Recently, two other more ironic and radical Matta-Clark-esque architecture projects appeared in staunchly conservative London and vigorously innovative New York. They find themselves in direct opposition to the MIT Metropolitan Warehouse. Unlike DS+R’s work, which can be considered as pure adaptive reuse, Williamsburg’s new Hermès store and Islington’s 168 Upper Street both raise questions about heritage, authenticity, and contextuality in contemporary architectural preservation.
Groupwork + Amin Taha, 168 Upper Street, 2019, London. Courtesy Architect’s Journal. Photo: Timothy Soar.
Amin Taha’s residential and retail building, 168 Upper Street, situated on the northern corner of a severely damaged Victorian terrace site from World War II, was unveiled in 2017. Londoners were shocked to see a terracotta-concrete façade in Islington that mimics its neighboring brick buildings. The building’s peculiar, punched-out windows juxtapose the cast neoclassical elements of its neighbors. The newly erected, yet historically approximate, façade was recreated from historic photographs and point-cloud survey models of an identical, intact twin southern site. Later, it was then visually “misremembered” with Matta-Clark-like window cuts. This symbolic gesture by Groupwork, led by Amin Taha, created an imperfect, interpreted monument by successfully weaving preservation tactics with a commentary on memory and aesthetics. Taha’s deliberate and playful recreation and misappropriation of a digital “original” structure was, so to speak, cutting-edge.
Diller Scofidio + Renfro, MIT Warehouse, 2025, Cambridge. Photo: Ewa Roztocka.

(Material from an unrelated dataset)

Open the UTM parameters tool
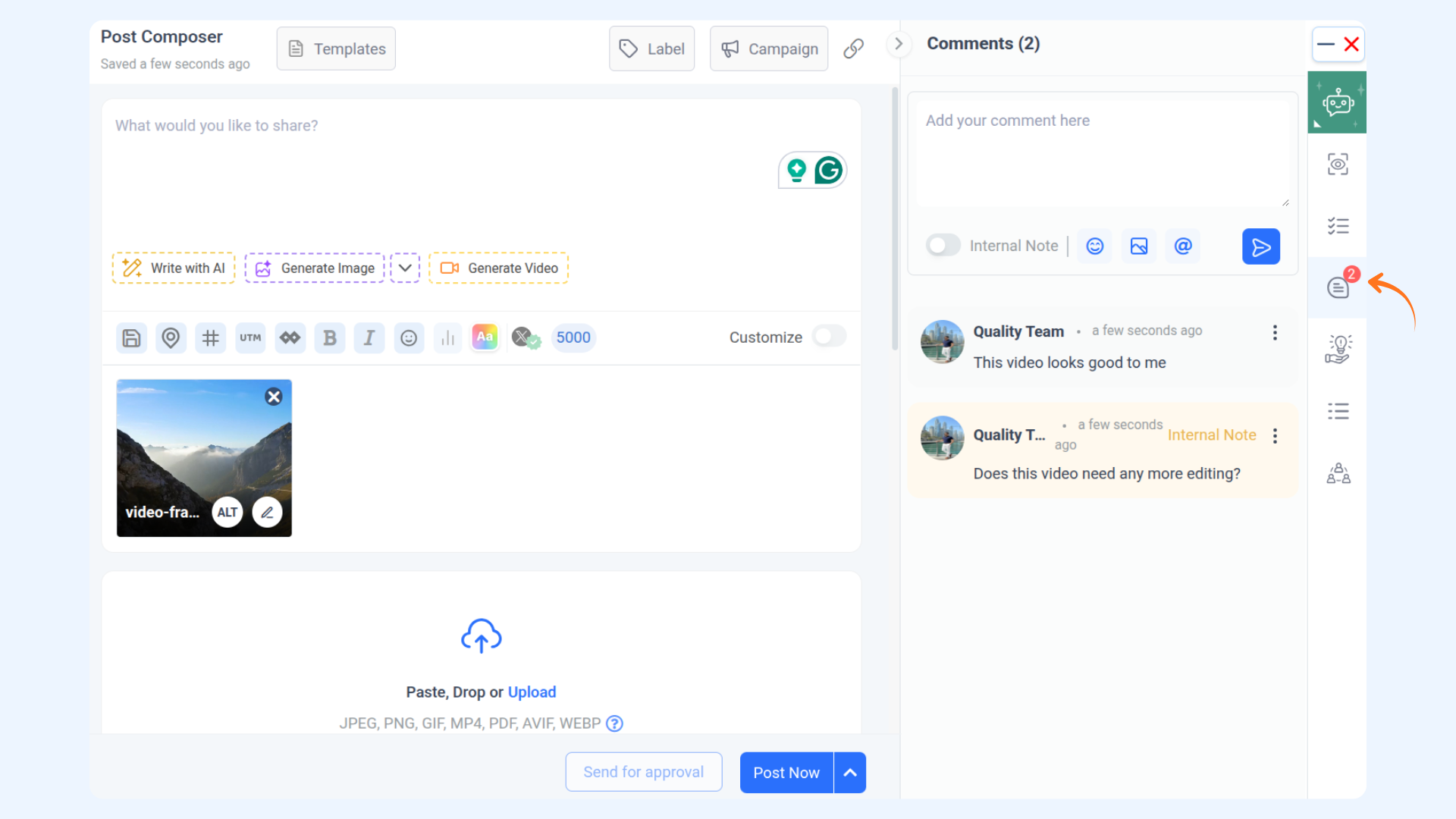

Across the pond, similar misaligned and bricked-over windows were revealed on a new façade in New York’s Williamsburg in early 2025. This is Brooklyn’s new Hermès flagship store by Building Studio Architects, a firm known for its adaptive reuse and contextual designs. The project demolished a shorter, two-story brick building on site to replace it with an entirely new, yet traditional-building-stock–inspired brickwork structure. What appears to be local heritage and historical detail is, in fact, all new—or rather, “fake old.” The store’s oversized window incisions defeat their own purpose, misappropriating Matta Clark’s building cut language. Its inauthenticity is ironic, since the old-new brickwork does not reflect or replicate a pre-existing building. The store conceals itself for adaptive reuse but is a representative ghost of every similar brick structure in the area. That new-historic building has a physical and metaphorical façade—a deceptive outward appearance that hides its true face.
Building Studio Architects, Hermes Williamsburg, 2025, Brooklyn, New York. Photo: Ewa Roztocka.
The idea of cutting up an entirely new building seems even more radical than Gordon Matta-Clark’s own practice. Whether it’s an old, obsolete site, a new, deliberately imperfect monument, or a new, falsely generic placeholder for a contextual façade, scalpel-like architectural appropriations have become a tool for experimental preservation. These cuts can pierce through and revive both the flesh and the spirit of architecture—a real, decaying structure or an artificial feeling of historicity.
Ewa Roztocka is a designer at Diller Scofidio+Renfro, an architectural researcher and writer, and a contributor to the Brooklyn Rail.